6 Kaizen agents provide LLM-augmented ML workflows. Double opt-in: install `kailash-ml[agents]` AND pass `agent=True`.

| Agent                      | Purpose                                | Tier |
| -------------------------- | -------------------------------------- | ---- |
| DataScientistAgent         | Data analysis + ML strategy            | P0   |
| RetrainingDecisionAgent    | Retrain/monitor/rollback decision      | P0   |
| ModelSelectorAgent         | Model family + config recommendation   | P1   |
| ExperimentInterpreterAgent | Trial result analysis + next steps     | P1   |
| FeatureEngineerAgent       | Feature design and pruning             | P2   |
| DriftAnalystAgent          | Drift interpretation + action decision | P2   |

All agents emit `self_assessed_confidence` (0-1), enforce cost budgets, require human approval by default, show baseline comparison, and log decisions to DataFlow.

## ONNX Bridge

Models registered in ModelRegistry are automatically exported to ONNX format when supported:

- **sklearn**: ~90% success rate (all standard estimators)
- **LightGBM**: ~95% success rate
- **PyTorch**: 70-85% (feedforward networks)

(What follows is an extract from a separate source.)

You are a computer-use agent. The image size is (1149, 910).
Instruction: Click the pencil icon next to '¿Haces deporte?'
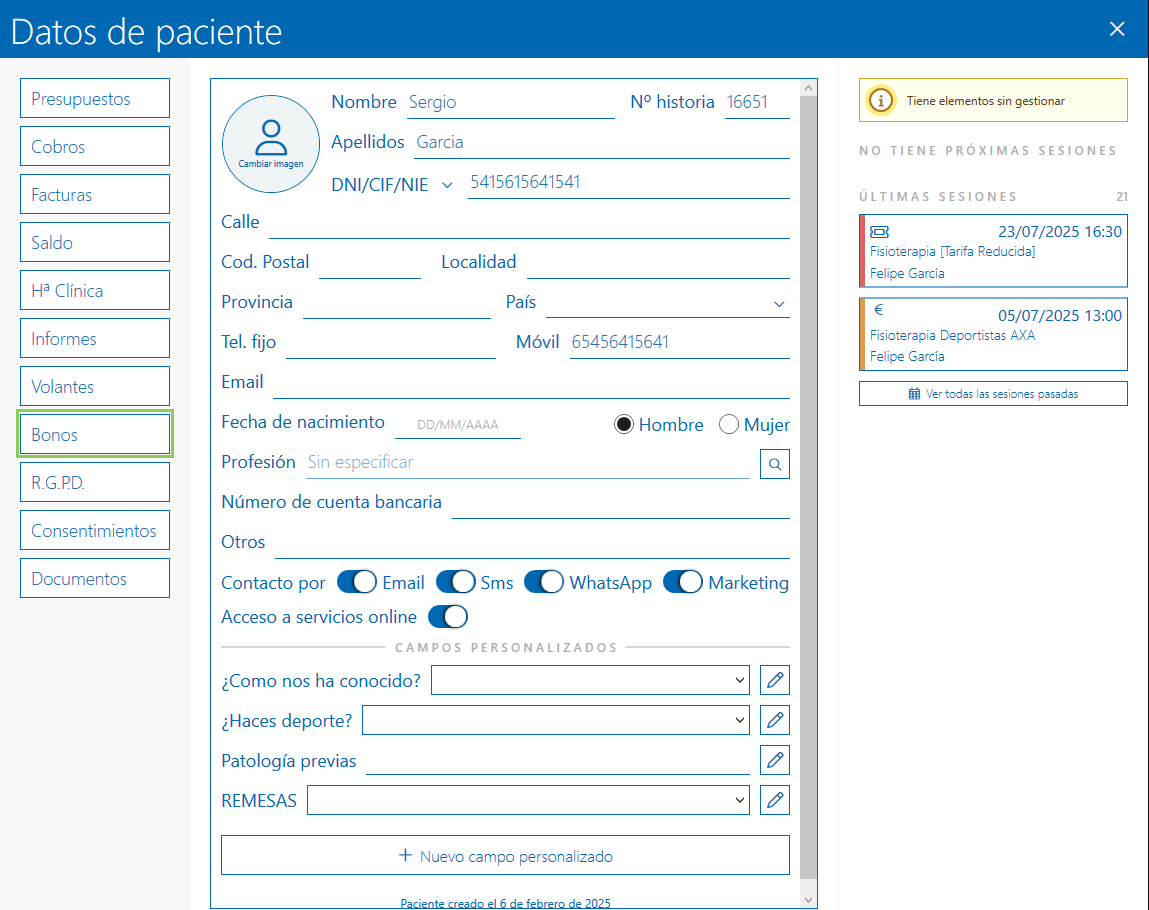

Failed ONNX exports are non-fatal -- the model falls back to native Python inference. Use `model.onnx_status` to check export status.

## polars-native

All data operations use polars DataFrames internally. The `kailash_ml.interop` module provides converters for ecosystem integration:

```python
from kailash_ml.interop import to_sklearn_input, to_pandas, from_pandas

X, y = to_sklearn_input(polars_df, label_col="target")
pandas_df = to_pandas(polars_df)
polars_df = from_pandas(pandas_df)
```

## DataFlow Integration

All engines persist data through DataFlow -- no additional infrastructure needed. Features, model metadata, drift reports, and audit logs use the same database as your application.

## License

Apache-2.0